Written request = Recast the records from the line with "This screenshot has width=1238, height=952." through the line with "point(97,9)" as a Markdown table with the columns Row and Line, giving each line a row number. Skip blank lines and leave the pictures out.
begin Data rows
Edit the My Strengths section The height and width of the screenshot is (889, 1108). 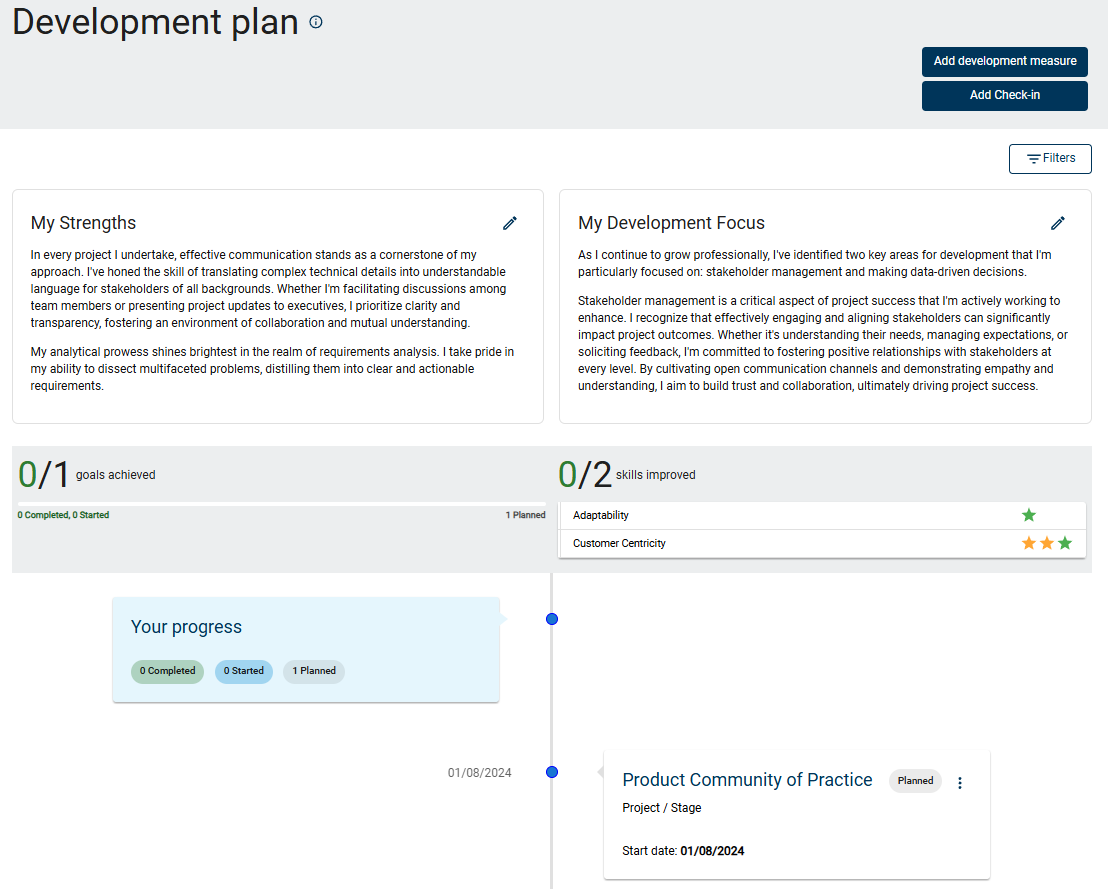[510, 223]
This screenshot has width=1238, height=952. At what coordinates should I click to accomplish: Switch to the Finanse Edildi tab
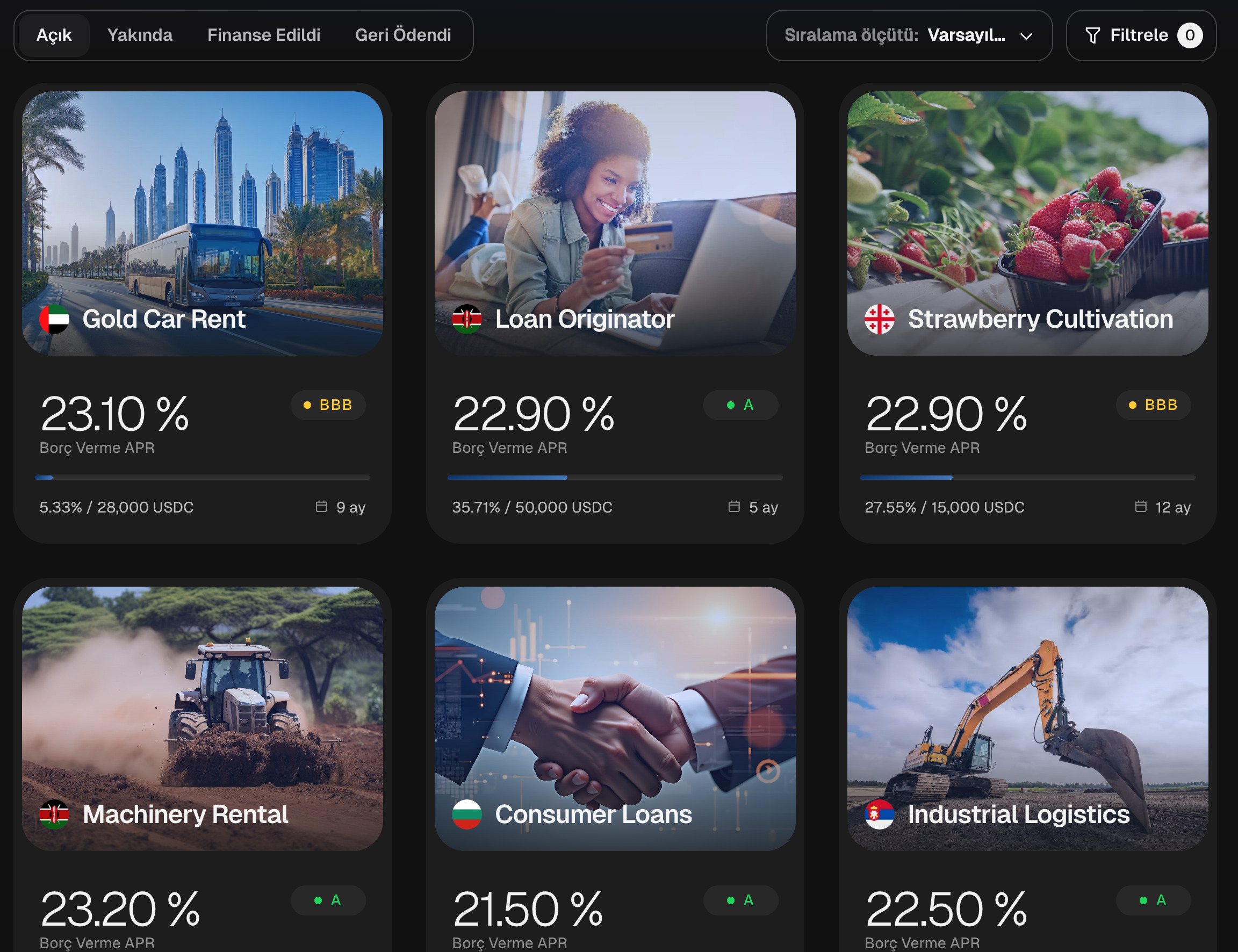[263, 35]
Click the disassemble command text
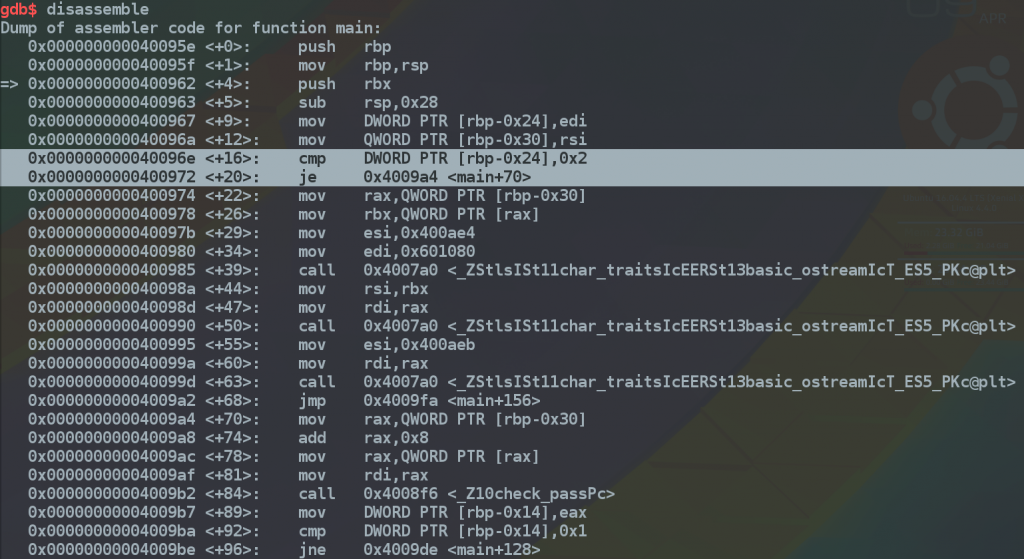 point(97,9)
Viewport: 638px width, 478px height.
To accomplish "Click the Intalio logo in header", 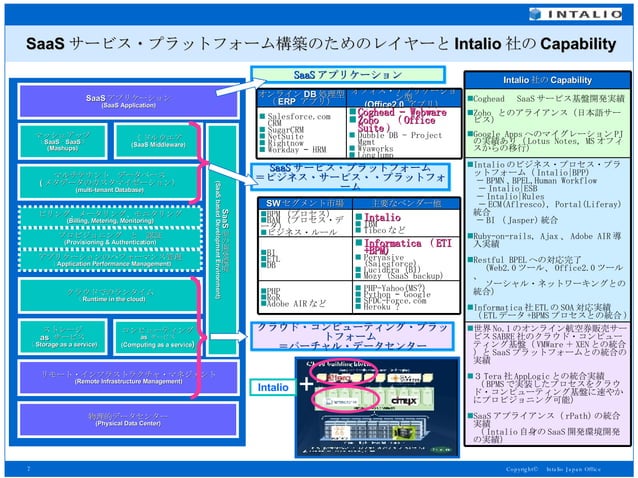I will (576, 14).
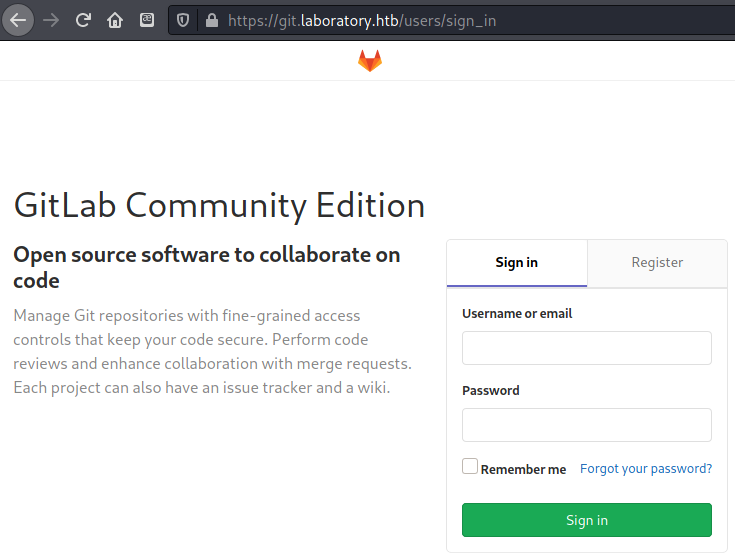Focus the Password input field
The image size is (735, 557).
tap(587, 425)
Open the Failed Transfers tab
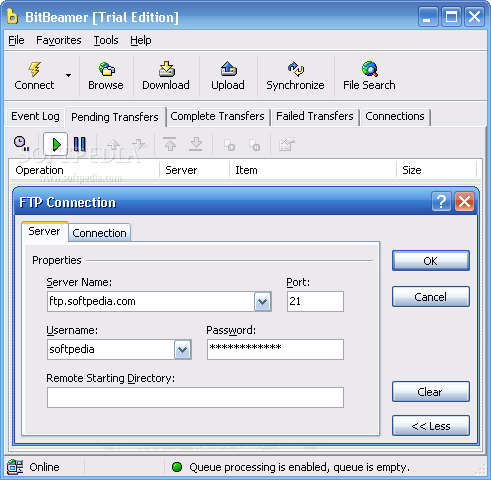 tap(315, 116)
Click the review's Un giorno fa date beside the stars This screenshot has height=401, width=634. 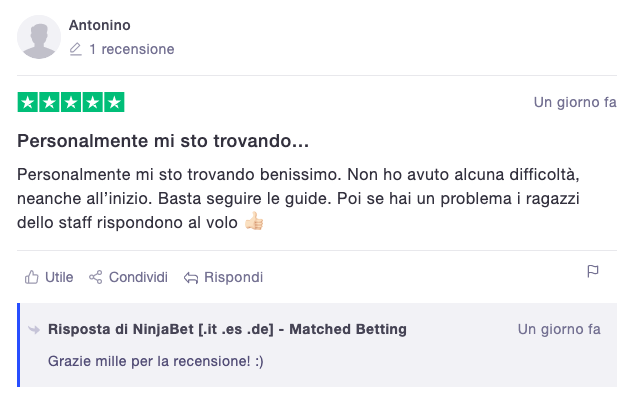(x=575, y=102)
end Data rows
Reply =
| Row | Line |
|---|---|
| 1 | This screenshot has width=1238, height=952. At what coordinates should I click to accomplish: Switch to the Finanse Edildi tab |
| 2 | [263, 35] |
| 3 | Click the disassemble command text |
| 4 |  point(97,9) |